Posted: Thu Jul 25, 2013 5:49 am
by davaughn
Hi-
I'm mixing and some tracks have a ton of volume automation on them, fixing various things. What I want to know is w/ all the effects, is the track relatively even throughout the song or is there more variance in some places.
One thing I thought would be intuitive would be if ableton had a feature to graph the actual output of a track through the recording so you could just look at each track and tell where peaks and valleys are.
Any ideas?
Thanks!
Don
Re: Can you record a track's volume peaks?
Posted: Fri Jul 26, 2013 6:06 am
by synnack
Generally I would say it's better to hear with your ears than your eyes. Some parts SHOULD BE quieter than others. A visual approach wouldn't result in a musical output. Otherwise, see compression for ideas on how to deal with this without automation. There are many compression tutorials out there.
Re: Can you record a track's volume peaks?
Posted: Fri Jul 26, 2013 6:18 am
by karaceca
I would think Spectrum is able to do this? I'm sure Limiter also tells you the peak volume for a track every time you play it.
Re: Can you record a track's volume peaks?
Posted: Fri Jul 26, 2013 7:49 am
by davaughn
Of course some parts will be quieter than others- yet another reason I would love a visual indicator so you can tell stuff at a glance.
Limiter and spectrum give you information at each point in time, but I want to see that information at every moment in the song at a glance. You could see all the levels instantly.
Anyone have any ideas? I guess you could spit out each track and do a moving average and plot it but there's got to be a way in realtime.
Re: Can you record a track's volume peaks?
Posted: Fri Jul 26, 2013 9:27 am
by Michael Hatsis
I think Toneboosters EBULoudness has somekind of graphic history like your asking.
http://www.toneboosters.com/tb-ebuloudness/
Re: Can you record a track's volume peaks?

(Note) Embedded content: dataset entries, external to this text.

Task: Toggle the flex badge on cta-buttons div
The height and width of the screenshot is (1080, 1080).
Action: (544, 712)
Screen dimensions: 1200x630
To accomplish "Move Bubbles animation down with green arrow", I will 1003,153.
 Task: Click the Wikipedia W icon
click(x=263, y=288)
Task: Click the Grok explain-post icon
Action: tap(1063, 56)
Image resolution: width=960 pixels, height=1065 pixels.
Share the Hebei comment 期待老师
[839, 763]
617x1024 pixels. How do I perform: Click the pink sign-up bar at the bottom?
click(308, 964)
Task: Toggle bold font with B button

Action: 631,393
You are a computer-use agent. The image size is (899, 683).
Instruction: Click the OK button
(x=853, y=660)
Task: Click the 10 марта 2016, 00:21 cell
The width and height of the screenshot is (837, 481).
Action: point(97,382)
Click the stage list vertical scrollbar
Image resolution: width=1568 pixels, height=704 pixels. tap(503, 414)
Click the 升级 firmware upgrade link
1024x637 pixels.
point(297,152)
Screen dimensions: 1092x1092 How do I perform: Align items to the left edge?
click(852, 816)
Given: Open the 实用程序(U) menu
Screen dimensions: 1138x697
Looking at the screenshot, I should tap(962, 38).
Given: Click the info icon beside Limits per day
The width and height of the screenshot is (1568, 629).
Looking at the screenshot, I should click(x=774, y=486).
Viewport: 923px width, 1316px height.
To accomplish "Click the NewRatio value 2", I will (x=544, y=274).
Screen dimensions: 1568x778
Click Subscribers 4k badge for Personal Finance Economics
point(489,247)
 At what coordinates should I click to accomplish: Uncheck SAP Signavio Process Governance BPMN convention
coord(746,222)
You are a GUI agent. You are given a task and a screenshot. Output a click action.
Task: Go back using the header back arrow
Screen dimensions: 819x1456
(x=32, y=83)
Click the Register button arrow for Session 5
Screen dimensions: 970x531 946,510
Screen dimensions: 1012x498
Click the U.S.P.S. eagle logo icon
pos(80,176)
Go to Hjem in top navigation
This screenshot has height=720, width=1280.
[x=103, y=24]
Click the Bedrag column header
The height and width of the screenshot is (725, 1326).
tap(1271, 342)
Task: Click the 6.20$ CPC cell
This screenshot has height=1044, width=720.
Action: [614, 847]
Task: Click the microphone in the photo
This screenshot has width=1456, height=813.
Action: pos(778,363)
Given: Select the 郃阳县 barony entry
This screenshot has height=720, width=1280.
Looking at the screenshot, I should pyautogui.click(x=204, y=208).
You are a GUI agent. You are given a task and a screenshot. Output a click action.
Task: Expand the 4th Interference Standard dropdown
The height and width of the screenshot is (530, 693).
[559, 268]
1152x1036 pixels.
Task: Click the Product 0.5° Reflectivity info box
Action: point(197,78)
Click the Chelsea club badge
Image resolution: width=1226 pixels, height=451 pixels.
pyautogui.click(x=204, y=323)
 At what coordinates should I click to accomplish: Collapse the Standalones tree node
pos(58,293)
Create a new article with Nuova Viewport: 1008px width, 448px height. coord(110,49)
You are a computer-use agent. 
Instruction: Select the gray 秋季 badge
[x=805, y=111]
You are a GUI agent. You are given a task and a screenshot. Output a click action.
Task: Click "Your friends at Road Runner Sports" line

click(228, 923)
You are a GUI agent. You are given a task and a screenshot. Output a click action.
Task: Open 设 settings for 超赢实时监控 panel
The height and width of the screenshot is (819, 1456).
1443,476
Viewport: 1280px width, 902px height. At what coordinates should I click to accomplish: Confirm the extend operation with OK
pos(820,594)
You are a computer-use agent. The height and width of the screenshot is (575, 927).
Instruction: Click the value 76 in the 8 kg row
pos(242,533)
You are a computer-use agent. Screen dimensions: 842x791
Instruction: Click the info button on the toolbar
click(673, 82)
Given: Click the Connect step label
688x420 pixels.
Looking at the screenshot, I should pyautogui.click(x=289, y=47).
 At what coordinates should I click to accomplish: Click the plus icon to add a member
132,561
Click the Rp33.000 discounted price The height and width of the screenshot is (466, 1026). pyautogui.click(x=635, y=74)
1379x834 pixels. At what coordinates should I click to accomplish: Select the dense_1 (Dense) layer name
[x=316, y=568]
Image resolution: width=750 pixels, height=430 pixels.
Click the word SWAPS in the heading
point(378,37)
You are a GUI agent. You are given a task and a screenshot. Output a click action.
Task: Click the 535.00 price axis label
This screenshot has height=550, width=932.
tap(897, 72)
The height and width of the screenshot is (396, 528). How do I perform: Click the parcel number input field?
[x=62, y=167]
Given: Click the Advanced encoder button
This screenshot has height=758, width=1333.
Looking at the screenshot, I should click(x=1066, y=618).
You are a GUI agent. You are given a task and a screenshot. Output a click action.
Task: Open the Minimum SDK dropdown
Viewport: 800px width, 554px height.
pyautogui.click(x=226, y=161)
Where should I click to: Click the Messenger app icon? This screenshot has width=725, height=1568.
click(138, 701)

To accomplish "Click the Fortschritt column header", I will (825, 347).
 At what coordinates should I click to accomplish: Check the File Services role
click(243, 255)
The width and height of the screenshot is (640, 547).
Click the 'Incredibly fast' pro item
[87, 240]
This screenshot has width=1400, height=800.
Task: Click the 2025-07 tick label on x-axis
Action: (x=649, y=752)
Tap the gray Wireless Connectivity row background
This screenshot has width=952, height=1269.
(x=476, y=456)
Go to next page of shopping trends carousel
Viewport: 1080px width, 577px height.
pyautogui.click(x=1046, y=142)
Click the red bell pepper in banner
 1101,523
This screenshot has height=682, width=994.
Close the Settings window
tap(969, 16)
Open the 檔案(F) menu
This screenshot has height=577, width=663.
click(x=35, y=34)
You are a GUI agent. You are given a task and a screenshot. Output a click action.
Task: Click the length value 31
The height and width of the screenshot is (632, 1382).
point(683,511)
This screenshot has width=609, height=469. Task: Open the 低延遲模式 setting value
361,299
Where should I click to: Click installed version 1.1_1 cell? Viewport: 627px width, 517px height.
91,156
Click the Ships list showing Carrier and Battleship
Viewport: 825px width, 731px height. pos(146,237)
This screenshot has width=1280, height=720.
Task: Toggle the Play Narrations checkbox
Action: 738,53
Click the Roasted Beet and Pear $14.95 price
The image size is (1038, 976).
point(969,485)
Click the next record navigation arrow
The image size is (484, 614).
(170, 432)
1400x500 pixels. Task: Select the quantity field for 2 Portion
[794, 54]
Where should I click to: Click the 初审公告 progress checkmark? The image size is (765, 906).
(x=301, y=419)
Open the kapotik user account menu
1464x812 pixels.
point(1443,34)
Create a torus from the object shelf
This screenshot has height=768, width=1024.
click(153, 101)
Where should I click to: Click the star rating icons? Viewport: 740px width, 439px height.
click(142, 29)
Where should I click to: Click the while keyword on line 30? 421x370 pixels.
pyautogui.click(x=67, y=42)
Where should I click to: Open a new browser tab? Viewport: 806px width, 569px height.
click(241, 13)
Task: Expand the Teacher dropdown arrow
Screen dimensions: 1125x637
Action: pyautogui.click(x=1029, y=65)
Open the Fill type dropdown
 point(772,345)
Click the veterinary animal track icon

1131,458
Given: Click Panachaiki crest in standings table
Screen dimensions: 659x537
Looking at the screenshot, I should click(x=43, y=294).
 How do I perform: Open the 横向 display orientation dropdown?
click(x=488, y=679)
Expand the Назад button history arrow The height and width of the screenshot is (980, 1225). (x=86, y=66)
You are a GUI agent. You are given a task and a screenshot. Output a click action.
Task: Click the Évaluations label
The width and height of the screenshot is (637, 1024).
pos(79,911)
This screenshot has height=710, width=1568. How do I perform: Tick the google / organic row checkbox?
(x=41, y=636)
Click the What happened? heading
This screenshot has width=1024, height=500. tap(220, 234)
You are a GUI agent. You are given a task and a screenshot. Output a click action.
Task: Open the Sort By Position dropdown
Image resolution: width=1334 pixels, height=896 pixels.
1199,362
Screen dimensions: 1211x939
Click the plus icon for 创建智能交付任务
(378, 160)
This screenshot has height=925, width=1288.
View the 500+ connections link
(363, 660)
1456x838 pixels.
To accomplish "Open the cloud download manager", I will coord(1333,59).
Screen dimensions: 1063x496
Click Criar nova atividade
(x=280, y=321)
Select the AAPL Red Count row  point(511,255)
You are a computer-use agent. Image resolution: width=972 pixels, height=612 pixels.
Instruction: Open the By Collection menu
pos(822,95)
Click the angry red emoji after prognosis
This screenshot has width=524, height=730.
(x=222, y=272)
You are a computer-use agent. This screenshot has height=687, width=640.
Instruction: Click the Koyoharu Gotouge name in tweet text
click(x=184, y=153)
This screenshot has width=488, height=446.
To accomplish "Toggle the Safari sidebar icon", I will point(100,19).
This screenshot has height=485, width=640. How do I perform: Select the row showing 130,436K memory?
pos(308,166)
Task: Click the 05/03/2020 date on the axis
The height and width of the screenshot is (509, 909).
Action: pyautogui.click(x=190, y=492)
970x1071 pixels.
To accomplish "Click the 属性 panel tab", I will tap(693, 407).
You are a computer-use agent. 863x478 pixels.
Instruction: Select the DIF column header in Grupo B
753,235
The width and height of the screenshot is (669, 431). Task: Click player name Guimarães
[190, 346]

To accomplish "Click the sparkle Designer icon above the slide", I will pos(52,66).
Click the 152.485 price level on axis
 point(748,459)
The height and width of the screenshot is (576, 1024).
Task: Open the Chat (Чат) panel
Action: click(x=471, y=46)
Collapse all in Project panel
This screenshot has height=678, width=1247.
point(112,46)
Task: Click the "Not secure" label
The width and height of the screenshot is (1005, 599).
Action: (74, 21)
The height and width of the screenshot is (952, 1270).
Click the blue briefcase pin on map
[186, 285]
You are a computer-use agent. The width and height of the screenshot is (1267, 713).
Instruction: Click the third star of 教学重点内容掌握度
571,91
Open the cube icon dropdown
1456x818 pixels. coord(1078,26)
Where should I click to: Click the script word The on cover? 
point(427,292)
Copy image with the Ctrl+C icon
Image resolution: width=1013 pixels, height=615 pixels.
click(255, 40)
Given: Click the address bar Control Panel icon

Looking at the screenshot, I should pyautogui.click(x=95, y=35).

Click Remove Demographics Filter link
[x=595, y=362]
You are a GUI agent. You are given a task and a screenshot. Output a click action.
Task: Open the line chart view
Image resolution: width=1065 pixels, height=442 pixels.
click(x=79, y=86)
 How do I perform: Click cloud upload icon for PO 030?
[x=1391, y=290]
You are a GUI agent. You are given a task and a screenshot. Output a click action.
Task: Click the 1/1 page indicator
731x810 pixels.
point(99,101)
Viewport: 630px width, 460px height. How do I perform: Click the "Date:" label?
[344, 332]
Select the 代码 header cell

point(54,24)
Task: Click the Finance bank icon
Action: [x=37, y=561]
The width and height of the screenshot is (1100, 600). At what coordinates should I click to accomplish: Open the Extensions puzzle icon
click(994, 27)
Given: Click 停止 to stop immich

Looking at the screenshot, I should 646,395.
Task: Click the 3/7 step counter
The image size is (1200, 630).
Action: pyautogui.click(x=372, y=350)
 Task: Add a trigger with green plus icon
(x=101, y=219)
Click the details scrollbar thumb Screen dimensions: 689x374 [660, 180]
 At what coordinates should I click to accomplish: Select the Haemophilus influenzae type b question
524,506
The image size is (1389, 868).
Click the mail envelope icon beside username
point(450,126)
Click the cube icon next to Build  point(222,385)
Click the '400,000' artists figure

Posted: Fri Jul 26, 2013 12:07 pm
by justin
If you want to do this properly you should be looking at true peak metering, and there are several plugins out there that do this. I don't think this should be built into Live though, mixing visually is a dangerous path. Besides true peak metering requires oversampling which is a big CPU hog (afaik, its the only way to calculate inter-sample peaks).
tb-ebuloudness is a good example although that also deals with other loudness issues, more specifically with broadcast regulations in mind.